(Provided records begins)

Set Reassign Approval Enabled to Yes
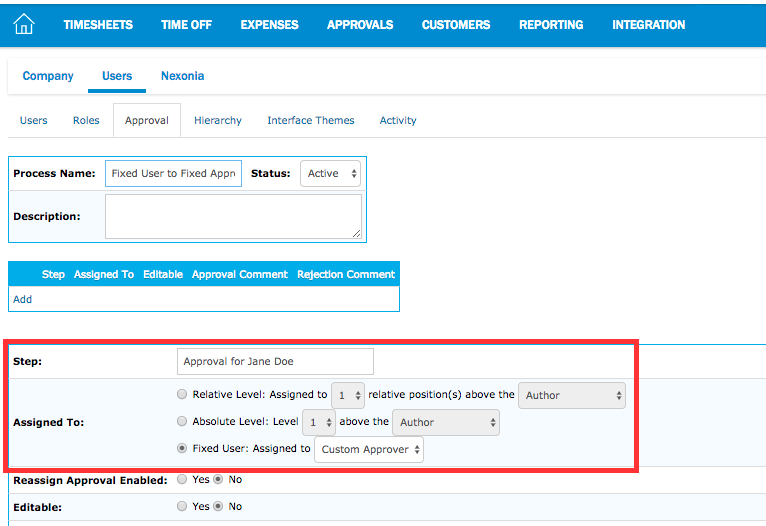The image size is (766, 526). click(x=181, y=480)
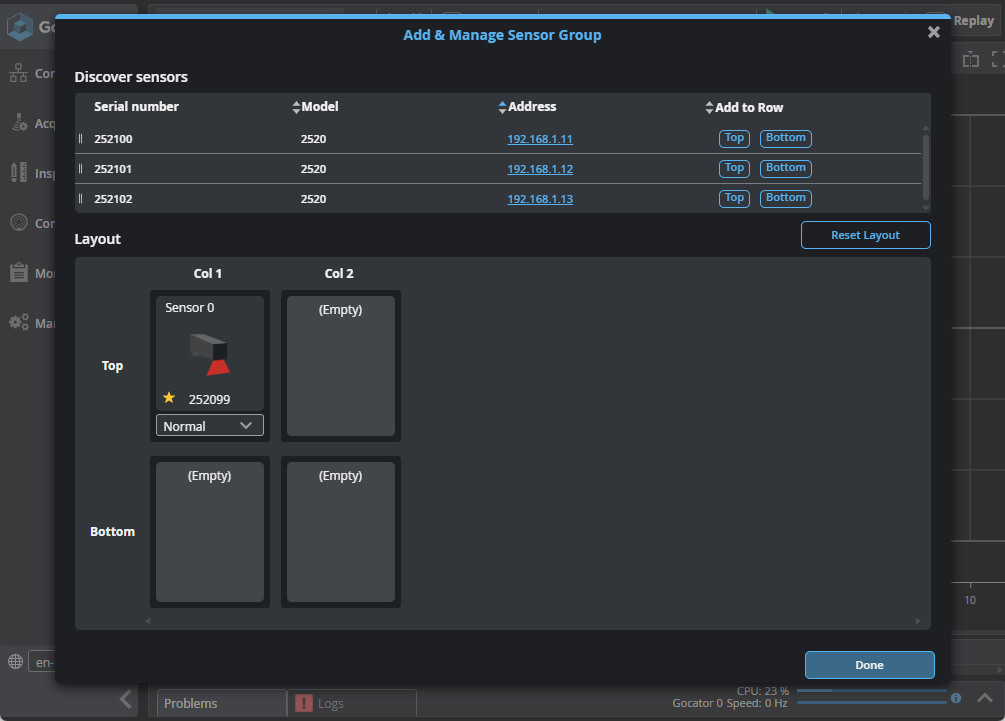Click the gold star beside 252099
This screenshot has width=1005, height=721.
[x=169, y=398]
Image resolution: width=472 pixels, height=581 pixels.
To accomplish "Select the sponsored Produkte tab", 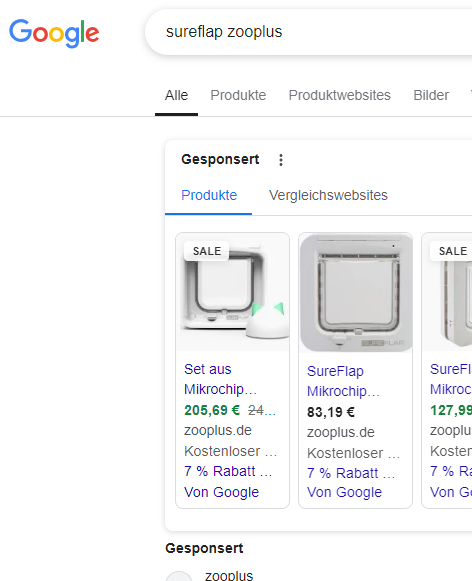I will pyautogui.click(x=209, y=195).
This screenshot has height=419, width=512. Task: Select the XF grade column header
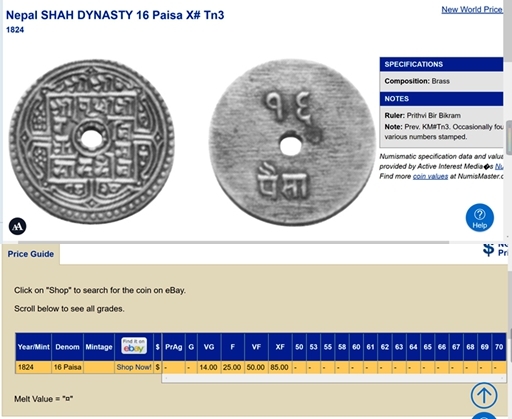[280, 347]
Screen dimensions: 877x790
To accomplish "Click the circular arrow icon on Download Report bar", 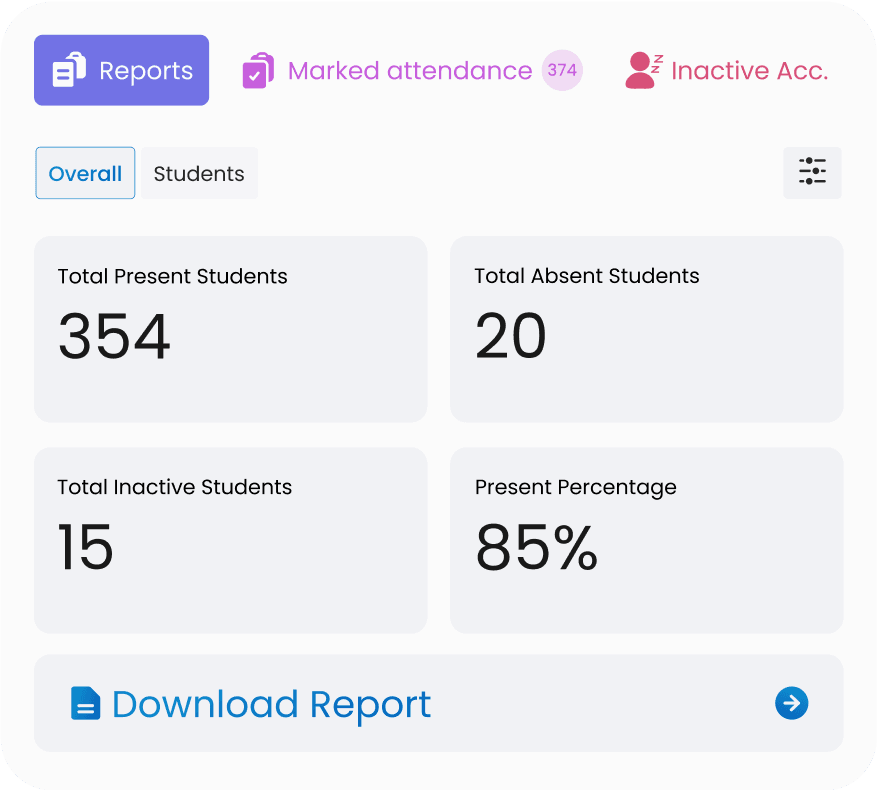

(Provided records ends)

Each line from the one containing "Screen dimensions: 877x790" through the last line of the entries above should be duplicated exactly, both included; leave out pictures and add nothing.

Screen dimensions: 877x790
To accomplish "Click the circular arrow icon on Download Report bar", 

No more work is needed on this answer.